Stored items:

____________

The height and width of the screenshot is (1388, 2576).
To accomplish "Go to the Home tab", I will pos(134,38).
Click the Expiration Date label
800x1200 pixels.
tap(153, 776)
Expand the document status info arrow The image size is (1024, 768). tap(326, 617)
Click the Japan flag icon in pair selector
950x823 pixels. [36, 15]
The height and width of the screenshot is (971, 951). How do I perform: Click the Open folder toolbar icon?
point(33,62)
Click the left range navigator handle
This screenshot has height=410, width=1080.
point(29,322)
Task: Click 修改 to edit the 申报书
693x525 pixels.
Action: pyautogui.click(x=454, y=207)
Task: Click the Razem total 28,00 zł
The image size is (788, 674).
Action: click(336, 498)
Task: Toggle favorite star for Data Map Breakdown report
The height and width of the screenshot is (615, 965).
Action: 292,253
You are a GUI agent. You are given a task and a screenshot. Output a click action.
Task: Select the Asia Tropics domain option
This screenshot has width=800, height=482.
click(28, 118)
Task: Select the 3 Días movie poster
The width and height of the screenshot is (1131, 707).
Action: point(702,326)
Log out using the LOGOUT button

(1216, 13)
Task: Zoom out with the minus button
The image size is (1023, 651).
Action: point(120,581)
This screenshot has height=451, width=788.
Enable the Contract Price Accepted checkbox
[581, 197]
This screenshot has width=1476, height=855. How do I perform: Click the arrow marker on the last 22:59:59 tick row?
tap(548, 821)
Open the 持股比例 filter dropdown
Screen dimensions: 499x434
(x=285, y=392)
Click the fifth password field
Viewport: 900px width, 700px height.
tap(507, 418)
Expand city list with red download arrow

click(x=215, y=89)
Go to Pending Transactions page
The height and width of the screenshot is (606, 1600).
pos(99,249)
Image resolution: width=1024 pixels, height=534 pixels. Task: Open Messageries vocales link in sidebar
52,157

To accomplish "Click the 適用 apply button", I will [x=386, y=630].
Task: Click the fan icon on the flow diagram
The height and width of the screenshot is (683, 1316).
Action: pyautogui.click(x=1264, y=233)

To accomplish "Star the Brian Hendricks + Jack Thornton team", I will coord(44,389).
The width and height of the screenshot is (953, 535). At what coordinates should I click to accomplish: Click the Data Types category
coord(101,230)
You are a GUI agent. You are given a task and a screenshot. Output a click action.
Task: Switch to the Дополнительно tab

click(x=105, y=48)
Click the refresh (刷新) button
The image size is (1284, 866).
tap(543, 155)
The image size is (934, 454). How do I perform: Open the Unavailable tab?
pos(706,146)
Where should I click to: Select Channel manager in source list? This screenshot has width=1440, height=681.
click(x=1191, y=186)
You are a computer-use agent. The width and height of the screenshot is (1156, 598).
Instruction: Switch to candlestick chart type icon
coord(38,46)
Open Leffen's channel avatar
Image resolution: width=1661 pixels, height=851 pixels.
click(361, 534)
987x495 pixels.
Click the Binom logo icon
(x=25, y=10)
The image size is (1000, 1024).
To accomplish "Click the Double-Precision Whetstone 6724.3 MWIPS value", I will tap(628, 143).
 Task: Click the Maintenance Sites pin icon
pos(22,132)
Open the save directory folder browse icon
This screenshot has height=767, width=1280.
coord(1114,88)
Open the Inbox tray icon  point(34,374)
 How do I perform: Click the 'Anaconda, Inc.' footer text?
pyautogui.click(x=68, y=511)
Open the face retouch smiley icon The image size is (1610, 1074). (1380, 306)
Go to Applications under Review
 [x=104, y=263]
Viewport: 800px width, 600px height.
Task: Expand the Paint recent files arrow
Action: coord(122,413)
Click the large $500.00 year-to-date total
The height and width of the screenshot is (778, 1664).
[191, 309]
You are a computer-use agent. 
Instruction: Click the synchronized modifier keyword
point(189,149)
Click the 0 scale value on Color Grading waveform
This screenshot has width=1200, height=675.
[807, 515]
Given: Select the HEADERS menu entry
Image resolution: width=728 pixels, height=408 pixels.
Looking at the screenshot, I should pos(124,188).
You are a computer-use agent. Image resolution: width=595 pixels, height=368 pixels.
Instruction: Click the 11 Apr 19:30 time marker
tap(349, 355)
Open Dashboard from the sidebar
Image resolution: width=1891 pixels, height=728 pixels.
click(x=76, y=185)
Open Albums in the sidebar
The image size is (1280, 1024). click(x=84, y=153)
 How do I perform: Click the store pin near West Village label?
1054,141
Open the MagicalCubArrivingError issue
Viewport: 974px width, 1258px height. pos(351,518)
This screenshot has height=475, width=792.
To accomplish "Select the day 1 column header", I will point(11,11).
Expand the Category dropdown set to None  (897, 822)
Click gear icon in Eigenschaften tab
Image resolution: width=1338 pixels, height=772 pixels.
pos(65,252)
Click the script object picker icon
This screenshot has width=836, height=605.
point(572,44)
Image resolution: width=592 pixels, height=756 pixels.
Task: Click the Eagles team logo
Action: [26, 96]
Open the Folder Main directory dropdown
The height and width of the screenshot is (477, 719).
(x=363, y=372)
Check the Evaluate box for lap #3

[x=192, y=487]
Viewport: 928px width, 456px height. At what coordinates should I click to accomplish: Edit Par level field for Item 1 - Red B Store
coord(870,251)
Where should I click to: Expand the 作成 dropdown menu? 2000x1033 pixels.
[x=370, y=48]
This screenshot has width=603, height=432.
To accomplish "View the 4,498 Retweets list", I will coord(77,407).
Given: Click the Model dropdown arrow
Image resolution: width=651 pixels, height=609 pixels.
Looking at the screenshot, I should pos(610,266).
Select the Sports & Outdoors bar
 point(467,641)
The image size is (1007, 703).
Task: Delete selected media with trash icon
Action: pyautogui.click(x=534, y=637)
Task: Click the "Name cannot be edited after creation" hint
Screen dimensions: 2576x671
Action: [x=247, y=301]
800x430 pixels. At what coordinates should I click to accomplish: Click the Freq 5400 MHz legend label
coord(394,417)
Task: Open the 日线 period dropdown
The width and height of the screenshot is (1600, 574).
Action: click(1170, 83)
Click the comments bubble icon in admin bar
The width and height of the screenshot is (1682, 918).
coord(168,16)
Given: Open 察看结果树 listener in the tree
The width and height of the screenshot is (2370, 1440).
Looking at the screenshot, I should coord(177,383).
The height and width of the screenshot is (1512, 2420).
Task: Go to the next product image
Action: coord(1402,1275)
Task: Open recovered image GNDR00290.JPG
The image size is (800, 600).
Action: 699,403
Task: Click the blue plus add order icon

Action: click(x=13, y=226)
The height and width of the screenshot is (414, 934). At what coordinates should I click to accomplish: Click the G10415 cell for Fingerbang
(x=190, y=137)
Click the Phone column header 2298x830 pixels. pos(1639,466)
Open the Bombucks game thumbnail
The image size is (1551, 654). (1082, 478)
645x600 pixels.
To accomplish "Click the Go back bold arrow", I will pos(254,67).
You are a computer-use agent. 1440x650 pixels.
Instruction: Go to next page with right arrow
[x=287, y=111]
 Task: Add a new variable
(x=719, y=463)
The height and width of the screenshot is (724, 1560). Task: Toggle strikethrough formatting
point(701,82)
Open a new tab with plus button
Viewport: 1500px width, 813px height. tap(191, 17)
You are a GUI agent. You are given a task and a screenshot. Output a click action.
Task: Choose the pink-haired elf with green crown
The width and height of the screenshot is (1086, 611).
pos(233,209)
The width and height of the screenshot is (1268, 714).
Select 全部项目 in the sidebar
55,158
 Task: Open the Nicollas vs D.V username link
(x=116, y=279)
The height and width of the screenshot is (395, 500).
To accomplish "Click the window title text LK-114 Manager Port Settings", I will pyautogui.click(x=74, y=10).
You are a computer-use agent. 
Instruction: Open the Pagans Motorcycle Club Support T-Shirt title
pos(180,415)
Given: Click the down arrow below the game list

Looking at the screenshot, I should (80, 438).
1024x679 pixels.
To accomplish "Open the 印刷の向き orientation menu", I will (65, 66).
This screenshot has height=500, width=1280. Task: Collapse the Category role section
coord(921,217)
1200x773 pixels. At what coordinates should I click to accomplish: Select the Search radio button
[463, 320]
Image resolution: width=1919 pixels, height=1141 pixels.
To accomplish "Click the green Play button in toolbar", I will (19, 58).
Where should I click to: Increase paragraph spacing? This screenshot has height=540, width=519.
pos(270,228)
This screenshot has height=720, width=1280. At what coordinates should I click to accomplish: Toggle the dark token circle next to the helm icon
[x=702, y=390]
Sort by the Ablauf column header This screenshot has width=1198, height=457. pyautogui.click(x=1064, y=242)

____________

Task details: Print each line, exactly as written, from the one that contains "Image resolution: width=1919" to the end of the data above, with both end lines included and nothing else.

Problem solution:
Image resolution: width=1919 pixels, height=1141 pixels.
To accomplish "Click the green Play button in toolbar", I will (19, 58).
Where should I click to: Increase paragraph spacing? This screenshot has height=540, width=519.
pos(270,228)
This screenshot has height=720, width=1280. At what coordinates should I click to accomplish: Toggle the dark token circle next to the helm icon
[x=702, y=390]
Sort by the Ablauf column header This screenshot has width=1198, height=457. pyautogui.click(x=1064, y=242)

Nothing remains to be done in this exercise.